31 Days, 31 Movies 12/13: A United Kingdom

Mmm good ol’ fashion tea and crumpet English colonialist racism.  My favorite.  David Oyelowo is fast becoming the man you go to if you’re making an important historical biopic.  A United Kingdom follows up a run of Selma, Nina, and Queen of Katwe.  Oyelowo certainly has the poise and presence to pull off these rolls and has yet to disappoint in a single one.  Doesn’t mean I don’t want to see him in a CGI action spectacle.  But until I finally get to see Oyelowo play Blue Marvel playing alongside Rosamund Pike in the Amma Asante directed film is just as sweet.

At times the drama of this film gets lost on me, if someone had told me that it was my responsibility from birth to be king of Batswana I would spend most of my life trying to figure out how to get out of it.  And if it turned out the most prudent way of shirking that responsibility was to marry Rosamund Pike it would not be much of a decision.  But that is hardly the point of this film.  What I or in fact you might do in the place of  Prince Seretse Khama is quite irrelevant indeed.

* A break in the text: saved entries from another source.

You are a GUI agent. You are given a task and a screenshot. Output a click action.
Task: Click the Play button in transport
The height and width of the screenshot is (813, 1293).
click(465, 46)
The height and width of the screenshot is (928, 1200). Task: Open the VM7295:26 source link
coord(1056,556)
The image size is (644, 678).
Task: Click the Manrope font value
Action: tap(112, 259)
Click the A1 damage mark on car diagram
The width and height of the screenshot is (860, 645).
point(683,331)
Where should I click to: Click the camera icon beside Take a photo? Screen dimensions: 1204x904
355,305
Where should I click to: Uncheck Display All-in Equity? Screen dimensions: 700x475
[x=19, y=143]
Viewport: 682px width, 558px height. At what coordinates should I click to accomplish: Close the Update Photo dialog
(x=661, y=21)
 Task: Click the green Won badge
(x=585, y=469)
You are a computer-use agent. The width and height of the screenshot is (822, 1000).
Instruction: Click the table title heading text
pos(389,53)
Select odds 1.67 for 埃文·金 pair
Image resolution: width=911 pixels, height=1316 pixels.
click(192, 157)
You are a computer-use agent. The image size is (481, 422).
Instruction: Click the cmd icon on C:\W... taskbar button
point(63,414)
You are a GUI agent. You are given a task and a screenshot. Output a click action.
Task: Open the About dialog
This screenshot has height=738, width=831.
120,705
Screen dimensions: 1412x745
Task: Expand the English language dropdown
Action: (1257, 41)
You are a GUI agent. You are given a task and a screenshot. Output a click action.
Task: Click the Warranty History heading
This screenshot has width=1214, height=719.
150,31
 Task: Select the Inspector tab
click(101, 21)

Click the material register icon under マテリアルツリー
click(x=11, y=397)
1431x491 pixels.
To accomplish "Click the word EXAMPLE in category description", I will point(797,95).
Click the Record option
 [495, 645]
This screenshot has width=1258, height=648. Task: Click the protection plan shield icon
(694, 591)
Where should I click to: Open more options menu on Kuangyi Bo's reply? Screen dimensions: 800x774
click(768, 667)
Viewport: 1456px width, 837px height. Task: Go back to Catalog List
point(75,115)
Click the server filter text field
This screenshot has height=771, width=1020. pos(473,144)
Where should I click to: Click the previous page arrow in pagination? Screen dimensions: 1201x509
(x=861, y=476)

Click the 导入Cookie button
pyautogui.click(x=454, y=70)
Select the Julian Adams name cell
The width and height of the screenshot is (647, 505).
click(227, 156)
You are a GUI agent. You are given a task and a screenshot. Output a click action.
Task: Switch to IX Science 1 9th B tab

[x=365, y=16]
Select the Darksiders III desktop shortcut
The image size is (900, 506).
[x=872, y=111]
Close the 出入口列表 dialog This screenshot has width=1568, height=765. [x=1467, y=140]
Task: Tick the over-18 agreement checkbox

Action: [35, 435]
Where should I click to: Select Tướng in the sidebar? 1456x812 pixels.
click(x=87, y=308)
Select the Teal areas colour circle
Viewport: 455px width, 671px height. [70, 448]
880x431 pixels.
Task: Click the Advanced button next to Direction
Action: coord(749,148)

This is Amma Asante’s third feature-length film as director following up 2013’s Belle.  Belle was a decently made historical biopic led by a charismatic cast, much like A United Kingdom.  And on the second go-round Asante has more perfected her craft.  The production design and the way that Asante shoots the harsh settings of A United Kingdom are the highlights of her work behind the camera.  But in character driven biopics like A United Kingdom or Belle the unfortunate truth of it is that unless your work is exemplary–see Shindler’s List, RayThe Social Network–or truly awful–see J. Edgar where Clint Eastwood really fucked over a great cast of actors–the work behind the camera is often lost in the shuffle.  Asante does well-enough to point the camera at the movie stars and make a movie.

The historical story mired in racial unrest has been oft-explored and at this point it may have run its course: Marshall, 42, Race, Detroit, Remember the Titans, The Butler, Ali, Malcolm X, Hidden Figures, The Help, the list goes on and on.  For more than a decade it feels like we’ve seen every single possible version of this movie.  Not that there aren’t more important stories to tell in this area, there are, there may be infinite numbers of stories left to explore but that does not a great movie make.  It feels like in 2017 it requires the best possible version of this movie to break through.  And there is just too much wrong with A United Kingdom to really break through.  The pacing of the film is uneven, at almost two hours it is a good length, but Asante devotes too much time to too many storylines to ever explore one fully.  I would have loved to see the struggle that Ruth Williams  goes through to earn the respect of her husband’s people but it just flips like a switch when the plot needs it; at one point they hate her and the next they love her.  She also shoots with a very soft lens, light in the background bleeds into the foreground in a stylistic choice that I find distracting but that I cannot fault her for.  Aside from small narrative slips like that the biggest issue with A United Kingdom is most of the cast outside of its two stars.  There are some good performances in the supporting cast; Abena Ayivor is a delight in the very small amount of time she is allowed and Terry Pheto does a decent job as Naledi Khama the sister of Seretse.  On the other hand however Jack Davenport and Tom Felton are allotted a lot of screen time and do the film a disservice because of it.  I have never had a problem with Davenport, I love him in Coupling and Breathless but here he seems to be reprising his role in the Pirates of the Carribean series which was particularly uninteresting.  And I know its blasphemous to say anything negative about Tom Felton but even though I love Harry Potter more than the next guy, he’s never really been a good actor and it shows here.

Conclusion:

Rosamund Pike and David Oyelowo are fantastic and under the steady hand of Amma Asante behind the camera. A United Kingdom is a good version of a very familiar movie but a weak supporting cast and a lack of narrative focus stop it from being great.